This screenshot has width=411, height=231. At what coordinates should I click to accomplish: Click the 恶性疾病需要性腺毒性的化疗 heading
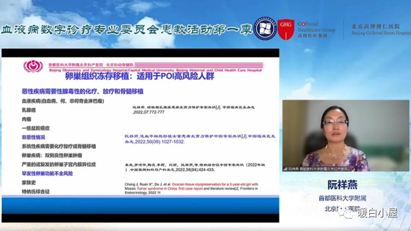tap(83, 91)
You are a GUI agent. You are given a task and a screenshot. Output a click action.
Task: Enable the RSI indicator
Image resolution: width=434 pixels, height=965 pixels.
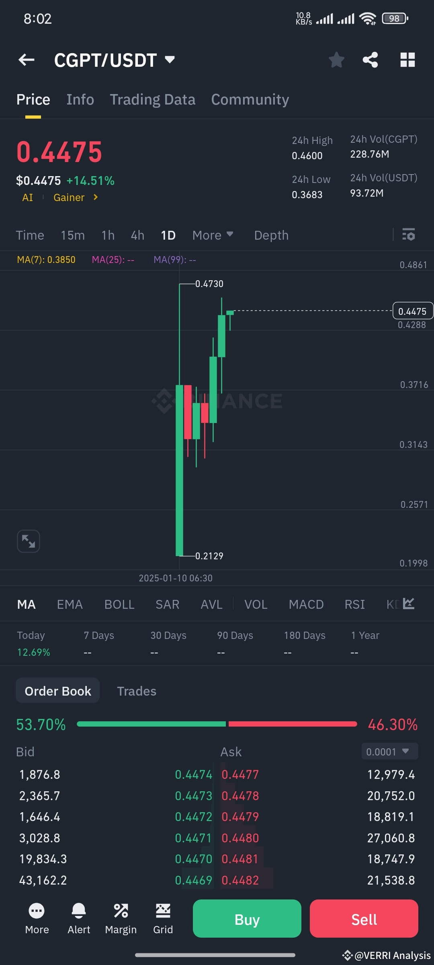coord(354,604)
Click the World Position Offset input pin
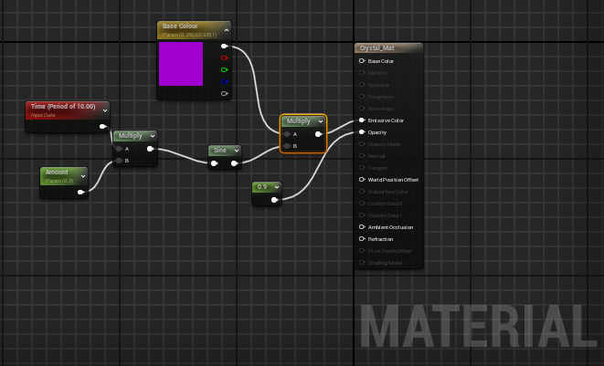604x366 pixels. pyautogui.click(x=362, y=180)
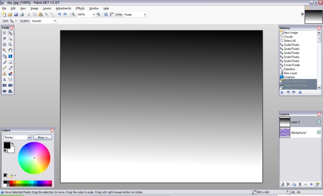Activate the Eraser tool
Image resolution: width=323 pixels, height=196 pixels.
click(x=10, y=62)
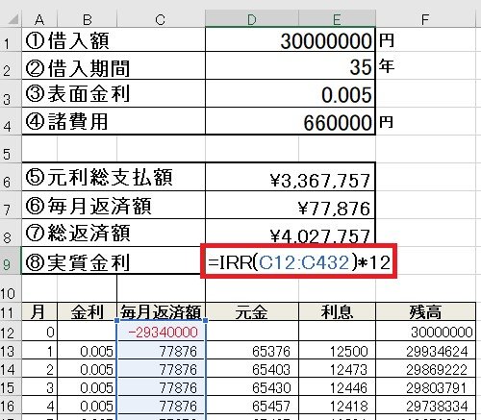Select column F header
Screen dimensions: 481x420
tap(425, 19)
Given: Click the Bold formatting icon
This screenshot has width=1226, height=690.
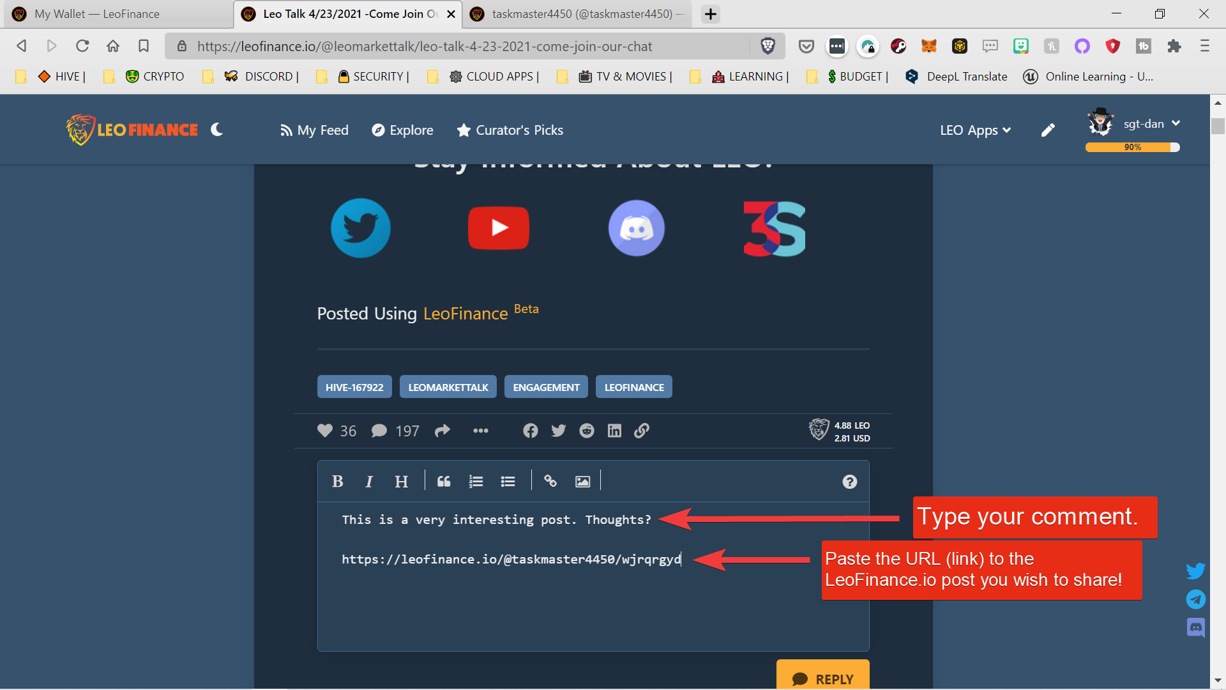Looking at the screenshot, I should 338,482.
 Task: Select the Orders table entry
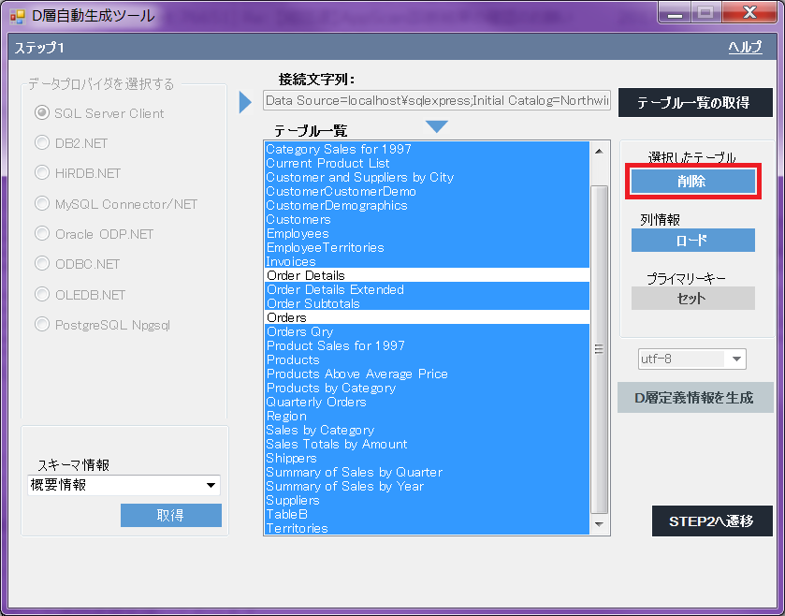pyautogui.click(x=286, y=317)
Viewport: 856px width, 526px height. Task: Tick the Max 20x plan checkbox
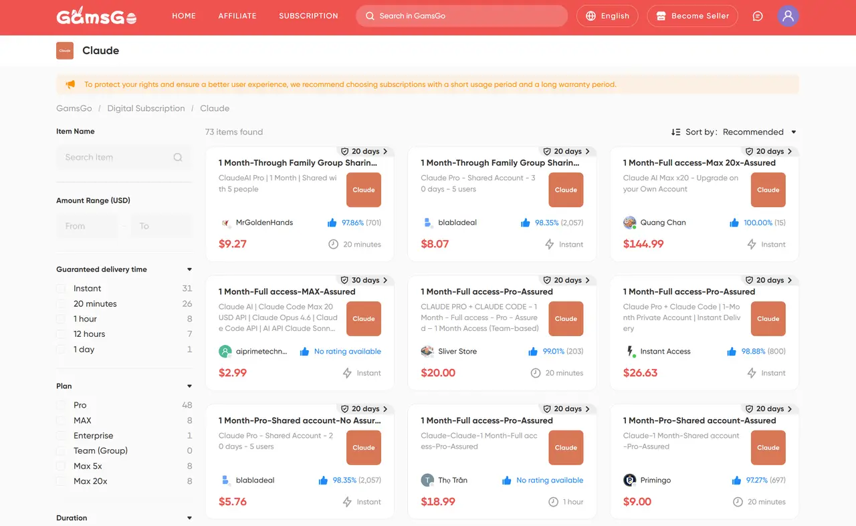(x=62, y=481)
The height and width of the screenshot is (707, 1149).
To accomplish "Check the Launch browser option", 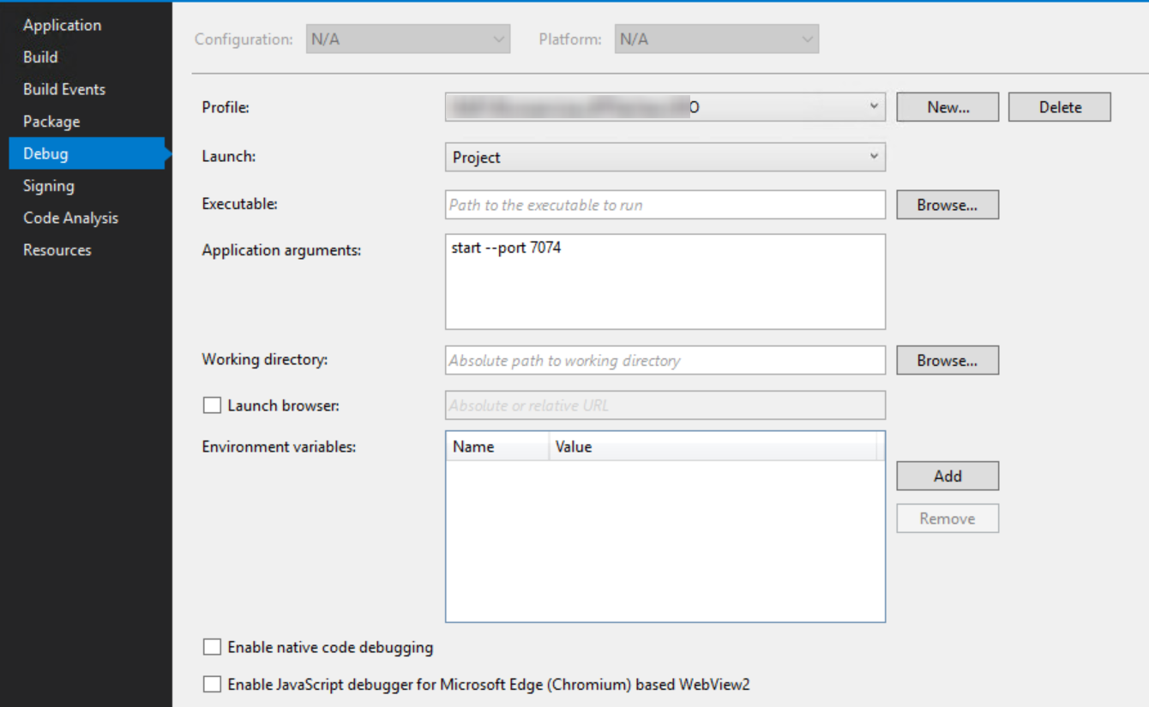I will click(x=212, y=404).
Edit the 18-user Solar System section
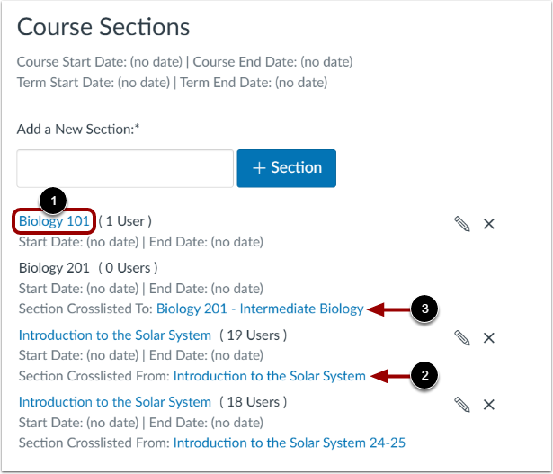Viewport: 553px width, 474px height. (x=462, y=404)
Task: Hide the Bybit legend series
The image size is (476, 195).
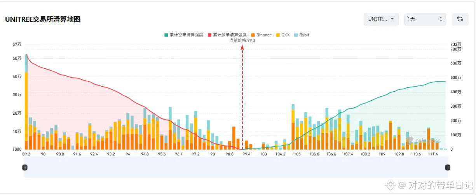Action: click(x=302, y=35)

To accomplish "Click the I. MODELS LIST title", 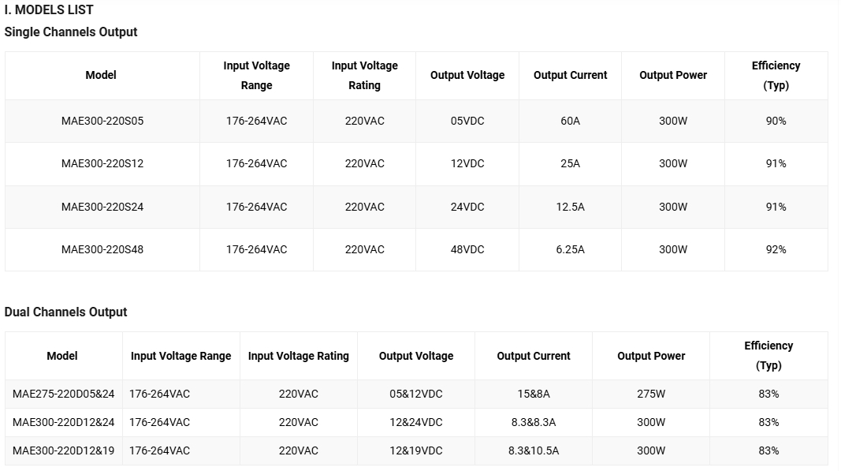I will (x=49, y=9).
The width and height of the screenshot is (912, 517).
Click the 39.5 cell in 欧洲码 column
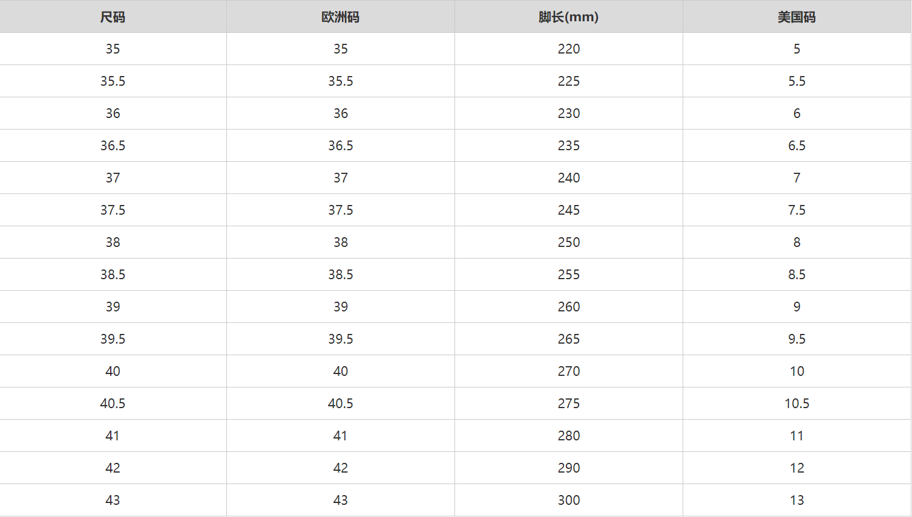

===============

--- ABOUT THIS EXERCISE ---
Write out the lines of the entries above exactly, beginning with the first and ending with the line that contains "The height and". No picture goes in.

--- ANSWER BELOW ---
This screenshot has width=411, height=231. At what coordinates should I click to accomplish: Click the 恶性疾病需要性腺毒性的化疗 heading
tap(83, 91)
You are a GUI agent. You are given a task and a screenshot. Output a click action.
Task: Enable the RSI indicator
Image resolution: width=434 pixels, height=965 pixels.
coord(354,604)
Click the World Position Offset input pin
604x366 pixels. pyautogui.click(x=362, y=180)
Activate the Eraser tool
Image resolution: width=323 pixels, height=196 pixels.
click(x=10, y=62)
Select column F header
Screen dimensions: 481x420
tap(425, 19)
Given: Click the Bold formatting icon
This screenshot has width=1226, height=690.
Looking at the screenshot, I should 338,482.
 Task: Select the Orders table entry
pyautogui.click(x=286, y=317)
Viewport: 856px width, 526px height. Task: Tick the Max 20x plan checkbox
(x=62, y=481)
The height and width of the screenshot is (707, 1149).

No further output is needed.